Residents of the West African nation have been cut off from the internet since last weekend. The government used a legal provision related to national defense and public security to prolong the outage, according to a government statement issued late Wednesday.

A group of opposition and civil society movements known as the November 27 Coalition has called for protests to demand Kabore’s resignation. Criticism of the 64-year-old president’s rule is intensifying as a widening Islamist insurgency in West Africa engulfs swathes of the gold-producing nation. The violence has left thousands of people dead and forced 1.4 million more to flee their homes.

Last week, at least 53 people died when suspected Islamist militants attacked a military position at Inata near the northern border with Mali. The attack, the deadliest on the nation’s security forces since Islamist violence began five years ago, triggered protests. About 120 gendarmes were stationed at the post that was running low on food supplies at the time of the raid, according to an internal military report verified by the army’s chief of staff.

Insurgents have also struck gold-mining operations -- the country’s main source of income. In June, 160 people -- many of them informal mine workers -- were killed in an attack on a village in northern Burkina Faso. In September and October, unidentified gunmen attacked Iamgold Corp. convoys on two separate occasions. 

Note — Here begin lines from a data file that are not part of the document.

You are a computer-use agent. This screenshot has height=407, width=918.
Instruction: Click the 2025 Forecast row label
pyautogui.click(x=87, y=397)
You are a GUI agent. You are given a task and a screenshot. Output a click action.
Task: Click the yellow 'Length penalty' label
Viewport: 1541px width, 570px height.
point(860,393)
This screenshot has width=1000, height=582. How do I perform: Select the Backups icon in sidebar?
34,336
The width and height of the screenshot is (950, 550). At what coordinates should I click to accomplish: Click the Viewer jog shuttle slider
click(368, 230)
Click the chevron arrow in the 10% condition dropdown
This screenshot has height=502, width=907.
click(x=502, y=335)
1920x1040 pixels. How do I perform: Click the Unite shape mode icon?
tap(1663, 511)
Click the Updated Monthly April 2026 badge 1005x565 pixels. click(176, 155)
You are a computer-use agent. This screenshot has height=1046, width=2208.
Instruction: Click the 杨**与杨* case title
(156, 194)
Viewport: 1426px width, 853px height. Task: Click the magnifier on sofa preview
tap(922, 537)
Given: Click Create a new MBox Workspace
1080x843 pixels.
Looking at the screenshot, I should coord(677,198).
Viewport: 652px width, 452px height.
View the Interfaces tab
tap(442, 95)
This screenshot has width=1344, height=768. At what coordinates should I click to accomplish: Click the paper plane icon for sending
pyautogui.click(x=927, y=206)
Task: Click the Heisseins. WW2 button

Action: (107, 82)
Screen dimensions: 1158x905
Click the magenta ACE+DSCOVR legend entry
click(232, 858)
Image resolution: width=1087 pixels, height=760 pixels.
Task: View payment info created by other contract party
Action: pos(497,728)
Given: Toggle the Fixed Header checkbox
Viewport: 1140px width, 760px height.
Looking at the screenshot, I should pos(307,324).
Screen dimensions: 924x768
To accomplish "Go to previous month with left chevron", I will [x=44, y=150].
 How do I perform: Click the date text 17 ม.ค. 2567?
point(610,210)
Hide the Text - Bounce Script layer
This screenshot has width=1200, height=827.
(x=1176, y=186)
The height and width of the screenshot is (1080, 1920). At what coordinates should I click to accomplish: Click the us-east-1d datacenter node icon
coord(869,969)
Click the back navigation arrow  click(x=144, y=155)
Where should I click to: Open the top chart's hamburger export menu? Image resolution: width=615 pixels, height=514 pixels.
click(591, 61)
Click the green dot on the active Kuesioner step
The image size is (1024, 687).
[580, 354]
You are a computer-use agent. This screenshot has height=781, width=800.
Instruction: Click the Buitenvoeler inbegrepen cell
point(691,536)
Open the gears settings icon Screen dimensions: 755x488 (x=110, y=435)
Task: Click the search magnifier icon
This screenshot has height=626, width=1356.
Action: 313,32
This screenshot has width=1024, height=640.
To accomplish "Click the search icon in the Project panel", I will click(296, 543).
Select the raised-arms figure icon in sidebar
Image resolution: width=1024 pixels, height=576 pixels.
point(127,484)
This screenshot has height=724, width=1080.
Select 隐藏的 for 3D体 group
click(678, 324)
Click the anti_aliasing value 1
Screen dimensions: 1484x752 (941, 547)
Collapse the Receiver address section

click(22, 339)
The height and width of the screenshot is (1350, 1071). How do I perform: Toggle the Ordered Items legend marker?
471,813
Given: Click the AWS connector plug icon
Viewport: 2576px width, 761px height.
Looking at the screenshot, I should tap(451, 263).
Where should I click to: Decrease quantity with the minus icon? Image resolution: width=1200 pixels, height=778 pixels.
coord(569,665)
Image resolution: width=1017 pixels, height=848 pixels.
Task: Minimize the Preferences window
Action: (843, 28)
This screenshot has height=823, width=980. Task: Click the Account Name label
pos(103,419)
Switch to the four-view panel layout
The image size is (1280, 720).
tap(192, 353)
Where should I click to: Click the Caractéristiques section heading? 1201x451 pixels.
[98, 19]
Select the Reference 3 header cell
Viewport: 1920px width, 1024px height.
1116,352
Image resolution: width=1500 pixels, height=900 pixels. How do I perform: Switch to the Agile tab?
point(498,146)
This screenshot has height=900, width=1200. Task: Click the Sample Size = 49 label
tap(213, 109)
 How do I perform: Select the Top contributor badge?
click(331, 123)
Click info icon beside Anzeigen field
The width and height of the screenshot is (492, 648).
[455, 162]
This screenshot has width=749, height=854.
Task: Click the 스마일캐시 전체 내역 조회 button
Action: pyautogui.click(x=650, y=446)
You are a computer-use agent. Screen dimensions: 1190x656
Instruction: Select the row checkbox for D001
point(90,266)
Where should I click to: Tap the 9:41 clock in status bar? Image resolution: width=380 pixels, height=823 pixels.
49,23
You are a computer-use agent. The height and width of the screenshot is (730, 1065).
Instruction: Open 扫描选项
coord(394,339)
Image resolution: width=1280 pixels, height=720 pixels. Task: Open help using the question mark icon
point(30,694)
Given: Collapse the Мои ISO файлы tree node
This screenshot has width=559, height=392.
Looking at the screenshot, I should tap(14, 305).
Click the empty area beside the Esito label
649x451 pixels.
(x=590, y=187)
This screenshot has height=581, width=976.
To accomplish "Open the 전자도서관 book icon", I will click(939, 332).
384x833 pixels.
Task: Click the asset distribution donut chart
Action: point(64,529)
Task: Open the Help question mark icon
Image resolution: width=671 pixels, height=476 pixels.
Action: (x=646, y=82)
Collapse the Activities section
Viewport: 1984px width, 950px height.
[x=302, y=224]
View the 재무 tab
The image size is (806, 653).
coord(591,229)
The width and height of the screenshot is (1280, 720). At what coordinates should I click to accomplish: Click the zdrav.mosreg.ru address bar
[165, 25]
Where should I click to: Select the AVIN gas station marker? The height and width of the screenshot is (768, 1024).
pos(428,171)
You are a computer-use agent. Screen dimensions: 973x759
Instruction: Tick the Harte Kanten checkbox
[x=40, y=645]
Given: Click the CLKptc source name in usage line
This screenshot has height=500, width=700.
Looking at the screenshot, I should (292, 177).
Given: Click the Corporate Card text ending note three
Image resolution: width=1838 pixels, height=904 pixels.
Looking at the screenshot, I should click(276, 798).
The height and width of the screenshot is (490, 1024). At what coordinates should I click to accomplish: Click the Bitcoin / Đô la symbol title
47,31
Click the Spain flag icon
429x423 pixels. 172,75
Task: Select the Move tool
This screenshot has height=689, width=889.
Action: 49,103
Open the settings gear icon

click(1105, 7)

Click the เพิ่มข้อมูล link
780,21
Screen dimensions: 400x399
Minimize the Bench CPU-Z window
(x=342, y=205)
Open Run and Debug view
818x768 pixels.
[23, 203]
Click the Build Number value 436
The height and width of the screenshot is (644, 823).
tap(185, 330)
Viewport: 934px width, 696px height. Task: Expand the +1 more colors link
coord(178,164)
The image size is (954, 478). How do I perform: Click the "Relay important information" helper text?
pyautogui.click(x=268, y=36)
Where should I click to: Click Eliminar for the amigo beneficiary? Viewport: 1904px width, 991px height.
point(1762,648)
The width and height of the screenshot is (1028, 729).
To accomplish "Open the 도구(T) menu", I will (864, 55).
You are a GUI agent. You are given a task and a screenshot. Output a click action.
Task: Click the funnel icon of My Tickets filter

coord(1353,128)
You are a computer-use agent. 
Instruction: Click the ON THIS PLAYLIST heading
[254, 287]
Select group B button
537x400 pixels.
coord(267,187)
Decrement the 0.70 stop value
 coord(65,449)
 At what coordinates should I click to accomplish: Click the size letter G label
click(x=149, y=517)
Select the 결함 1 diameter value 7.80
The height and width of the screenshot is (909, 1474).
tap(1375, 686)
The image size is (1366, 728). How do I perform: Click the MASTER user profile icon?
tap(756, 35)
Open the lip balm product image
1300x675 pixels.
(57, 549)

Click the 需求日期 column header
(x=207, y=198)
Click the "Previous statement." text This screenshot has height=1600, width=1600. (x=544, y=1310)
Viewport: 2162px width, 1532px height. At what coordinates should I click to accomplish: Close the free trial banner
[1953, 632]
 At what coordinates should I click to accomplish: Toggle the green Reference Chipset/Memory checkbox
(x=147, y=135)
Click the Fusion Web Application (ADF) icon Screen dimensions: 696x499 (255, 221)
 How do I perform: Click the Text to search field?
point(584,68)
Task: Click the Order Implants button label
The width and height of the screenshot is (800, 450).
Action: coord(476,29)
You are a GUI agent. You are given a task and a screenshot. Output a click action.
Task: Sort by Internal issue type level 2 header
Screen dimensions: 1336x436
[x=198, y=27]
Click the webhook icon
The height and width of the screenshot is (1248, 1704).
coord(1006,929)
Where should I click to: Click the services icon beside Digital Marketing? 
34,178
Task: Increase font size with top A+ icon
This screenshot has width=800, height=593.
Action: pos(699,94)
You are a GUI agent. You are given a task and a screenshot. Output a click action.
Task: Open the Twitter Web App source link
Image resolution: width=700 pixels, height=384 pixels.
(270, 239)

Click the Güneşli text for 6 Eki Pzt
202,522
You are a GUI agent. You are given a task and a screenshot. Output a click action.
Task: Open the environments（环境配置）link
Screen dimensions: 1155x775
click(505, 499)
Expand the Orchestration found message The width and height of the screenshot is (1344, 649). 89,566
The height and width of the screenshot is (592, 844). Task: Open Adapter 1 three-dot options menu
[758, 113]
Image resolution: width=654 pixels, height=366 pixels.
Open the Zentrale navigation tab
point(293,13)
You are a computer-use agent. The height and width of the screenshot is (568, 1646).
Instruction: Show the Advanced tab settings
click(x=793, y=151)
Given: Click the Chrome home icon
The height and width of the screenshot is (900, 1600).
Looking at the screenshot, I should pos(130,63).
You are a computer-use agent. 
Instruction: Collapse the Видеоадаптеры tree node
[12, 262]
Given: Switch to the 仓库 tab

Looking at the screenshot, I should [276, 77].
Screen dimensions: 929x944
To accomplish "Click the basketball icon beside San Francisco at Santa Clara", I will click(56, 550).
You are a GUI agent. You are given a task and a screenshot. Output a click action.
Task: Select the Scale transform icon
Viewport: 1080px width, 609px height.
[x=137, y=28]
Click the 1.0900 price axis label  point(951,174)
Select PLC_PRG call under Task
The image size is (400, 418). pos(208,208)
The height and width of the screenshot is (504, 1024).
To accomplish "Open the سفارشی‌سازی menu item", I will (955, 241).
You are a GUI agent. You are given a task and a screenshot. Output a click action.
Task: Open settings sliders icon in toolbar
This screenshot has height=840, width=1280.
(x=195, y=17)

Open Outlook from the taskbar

Public anger following the Inata attack was also directed at foreign troops in Burkina Faso, where French forces have been helping fight the insurgency. A French army convoy passing through the country en route to Niger on Nov. 20 was blocked by angry protesters in the village of Kaya. Several civilians were injured after troops opened fire to disperse protesters, Agence France-Presse reported on Nov. 21. The French military denied injuring any protesters. 

The convoy eventually moved away from the crowd, but was still in Burkina Faso this week, according to a French army spokesman. Burkinabe authorities said they were investigating the weekend’s events.

Kabore came to power in 2015, a year after long-serving leader Blaise Compaore was ousted in a popular uprising. Kabore was re-elected in 2020. Governments in sub-Saharan Africa have been prone to ordering Internet service providers to shut their gateways or throttle data traffic when confronted with dissent.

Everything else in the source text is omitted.